Software Guard eXtension (SGX) is the Intel technological solution for the implementation of hardware-assisted confidential computing. SGX allows to create a Trusted Execution Environment (TEE), ie a processing environment where code and applications can be executed in a secure fashion based on a mechanism of “reverse sandbox”. This mechanism relies on the following assumption: the world outside the running application and code (Operating System, Hypervisor, BIOS/Firmware) is considered as untrusted and, thus, a potential source of threats. In order to protect sensitive code and data SGX technology uses a dedicated memory area, called Secure Enclave. Code and data are stored in this special memory area and therein secured using encryption and hashing. Any process running outside the secure enclave -even a privileged one- is not allowed to access and/or modify the protected code and data.

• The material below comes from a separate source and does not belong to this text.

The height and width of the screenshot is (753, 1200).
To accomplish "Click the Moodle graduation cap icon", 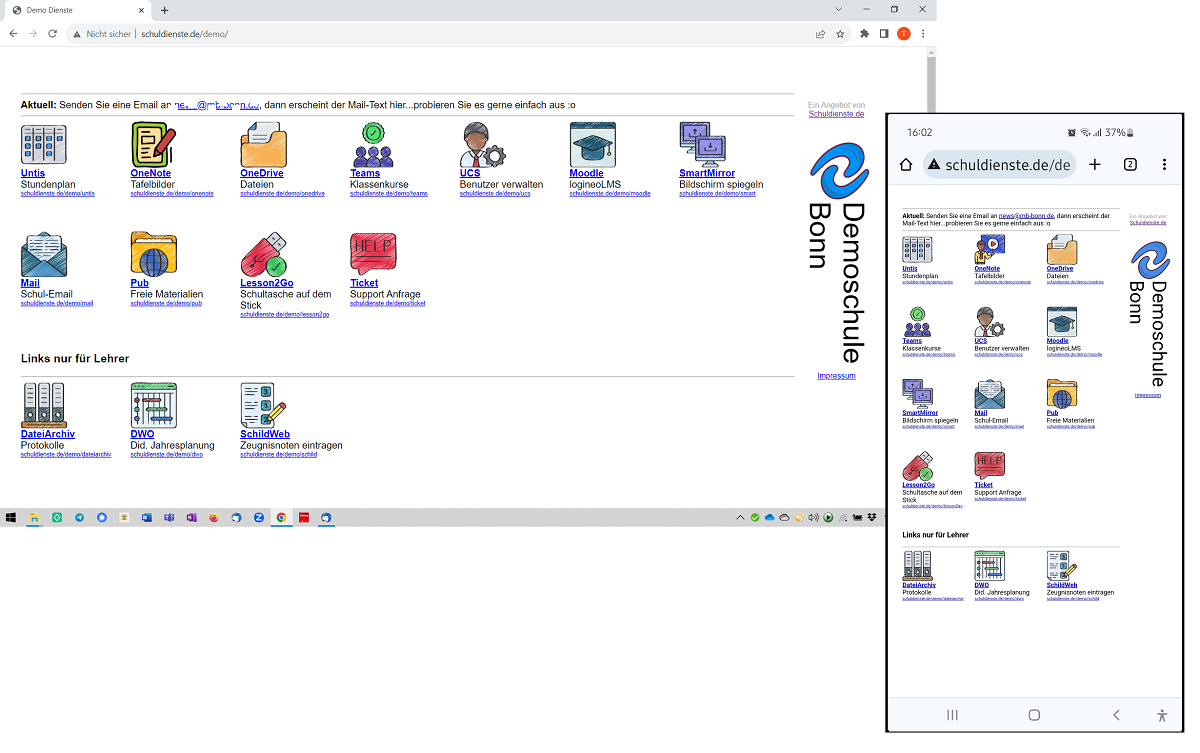I will click(592, 145).
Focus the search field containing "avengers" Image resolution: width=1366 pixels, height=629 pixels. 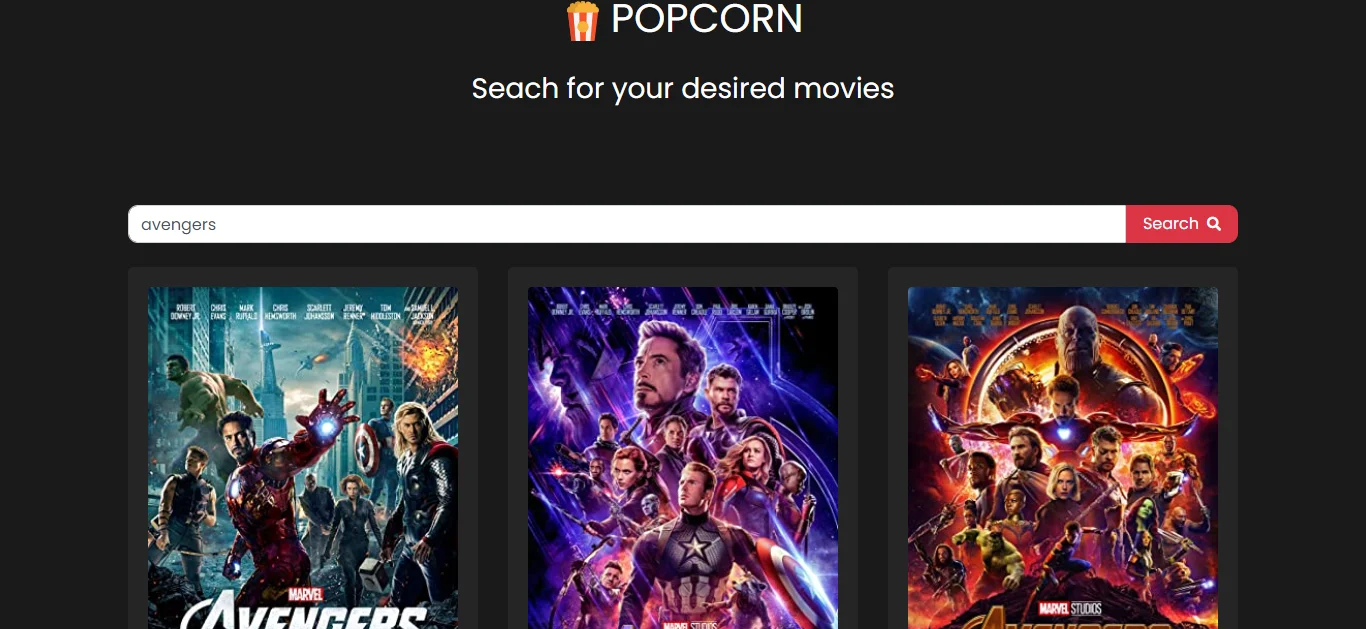point(627,224)
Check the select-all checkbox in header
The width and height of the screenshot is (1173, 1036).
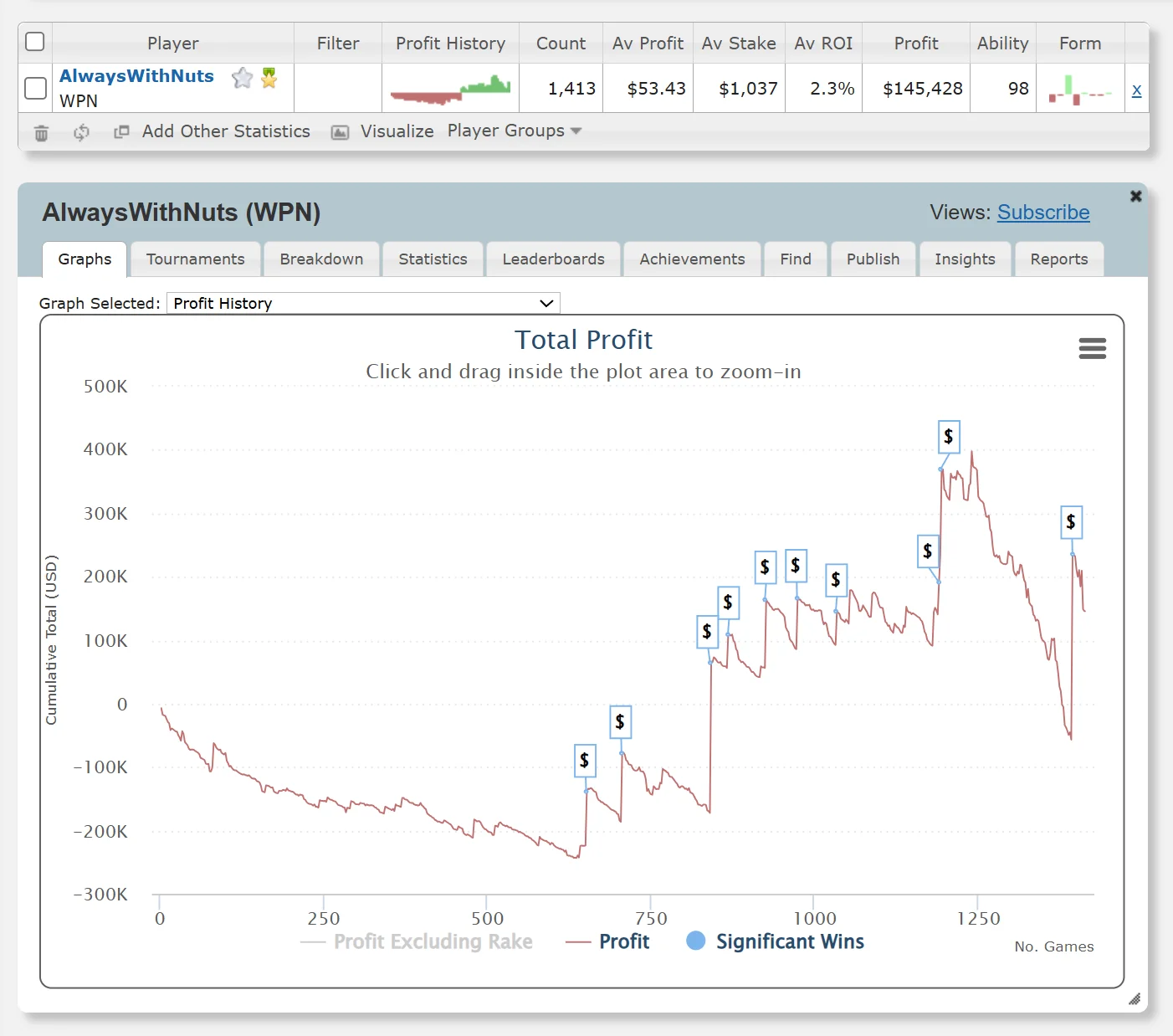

The encryption and decryption mechanisms used in the enclave are transparent to the users. This means that users are not requested to know the details of those mechanisms and are unaware of how they are implemented.

In order to benefit from SGX technology support, the application should be composed of a trusted and an untrusted part. The untrusted part is in charge of creating the enclave that is positioned into the encrypted and trusted memory referred to as Enclave Page Cache (EPC). After that the trusted function is called and the execution is moved into the enclave where the security-sensitive data are processed. As the data processing is over the trusted function returns and the control is given back to the caller.

Use of Intel SGX technology in the medical domain

In the “cooperative oncology” several specialists from various medical disciplines collaborate to evaluate patient’s conditions from different perspectives. Cancer management is a very complex task that involves different skills, expertise, and roles and requires the exchange of health data among different units, departments and, in some cases, hospitals. This poses a stringent requirement in terms of data privacy and protection.

Furthermore, when a cancer diagnosis is confirmed, some patients may need treatment such as radiotherapy. Scheduling and performing radiotherapy require continuous exchange of patient’s information between different professional roles as well as between different devices.

Ensuring confidentiality and integrity of clinical data, treatment planning data and contouring image metadata while these data and metadata are processed is crucial to prevent cybersecurity-indices safety issues.

Thanks to the security properties mentioned above, the Trusted Execution Environment provided by Intel SGX technology can be exploited to enable privacy-preserving computing and data processing while dealing with radiotherapy structures, dose, images in DICOM format.